Solitary parathyroid adenoma presenting with spine fracture in a paediatric patient
© Mabulac et al; licensee BioMed Central Ltd. 2013
Published: 3 October 2013
Solitary parathyroid adenoma is a rare cause of primary hyperparathyroidism in children. We report a case of patient who presented with difficulty in ambulating due to fracture from hypercalcemia.

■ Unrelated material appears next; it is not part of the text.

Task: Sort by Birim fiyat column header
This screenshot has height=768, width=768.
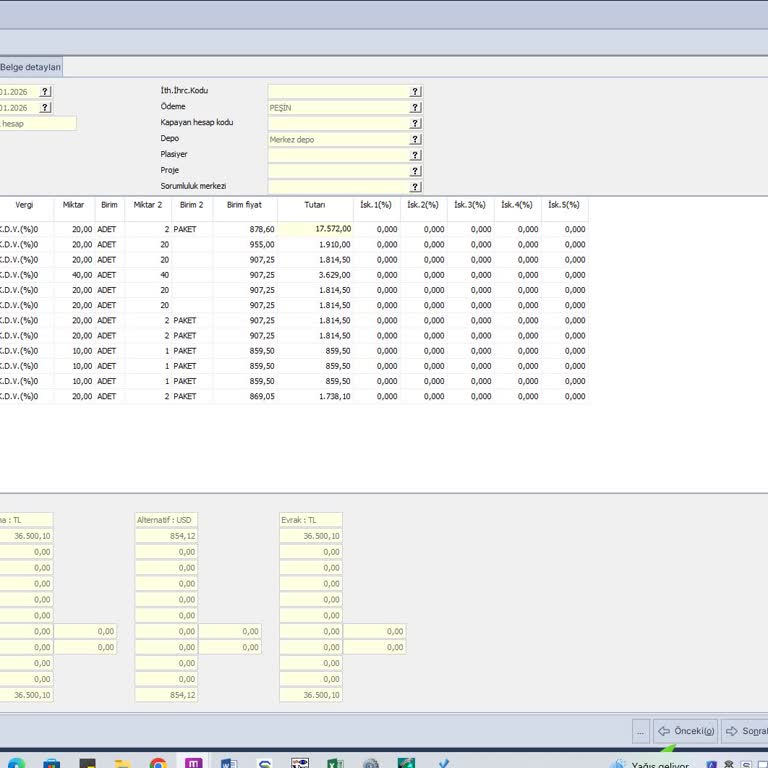Action: coord(244,205)
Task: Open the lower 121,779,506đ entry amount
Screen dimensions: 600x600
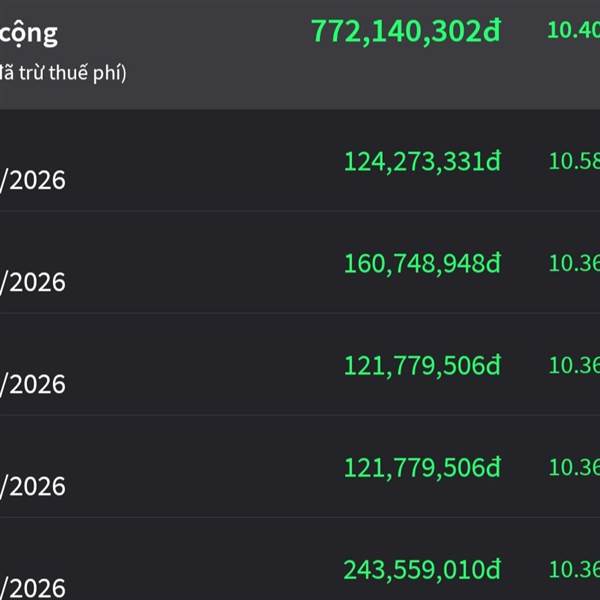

A. A. 16 years old, female referred to our service for evaluation of hypercalcemia. The patient presented with fracture at the thoraco-lumbar spine after being accidentally slipped on the floor. She sought consult at a private hospital and an orhtopedic brace was applied. Three months after the incident, the patient complaint of limping and eventually with difficulty in ambulating. She was admitted at the Philippine Orthopedic Center for spinal traction. During her admission, there was an incidental finding of hypercalcemia and the patient was referred to our institution for endocrine evaluation. The patient had history of easy fatigability, palpitations, polyuria, polydipsia, constipation (2x/week), sweating associated with weight loss about half a year prior to her recent admission. On physical examination, patient was ambulatory but limping, not in respiratory distress. Vital signs showed: BP: 100/60, HR: 96/min, RR: 20/min, afebrile. Weight: 28.6 (<2SD), Height: 136.5cm (<3SD), BSA: 1.04, BMI: 15.37, MPH: 145.75cm. Laboratory assessment showed serum calcium 13.3 mg/dL (8.6-10), ionized calcium 2.13 mmol/L (1.10-1.35), serum intact PTH > 2500 pg/mL (15-68.3), phosphorous 1.52 (1.30-2.26), Alkaline Phosphorous 178 IUL (32-91). KUB Ultrasound showed bilateral enlarged kidneys. Thyroid ultrasound revealed a 1.7x1.6cm fluid nodule on the left lobe but the thyroid hormone profile was normal. The Technetium-99m Siestamibi scan showed parathyroid adenoma in the inferior left thyroid bed. The patient underwent total parathyroidectomy with autotransplantation of the remaining parathyroid at (L) forearm. Post-operatively, she had “hungry bone syndrome” due to persistent hypocalcemia 5.5 mg/dL (8.6-10) and urinary calcium/creatinine ratio of less than 0.05 inspite of calcium and calcitriol supplementation. The histopathologic finding was compatible with left parathyroid adenoma of 2.7x2.5x1cm dimension. Five months after the operation, the patient was asymptomatic and the serum phosphorous and alkaline phosphorous are within normal range.
Delayed diagnosis of hyperparathyroidism in children can often result in significant morbidity. Serum calcium and PTH levels should be checked in children presenting with non-specific symptoms as parathyroid adenoma section is curative and usually restores serum calcium levels back to normal, thereby avoiding further complications.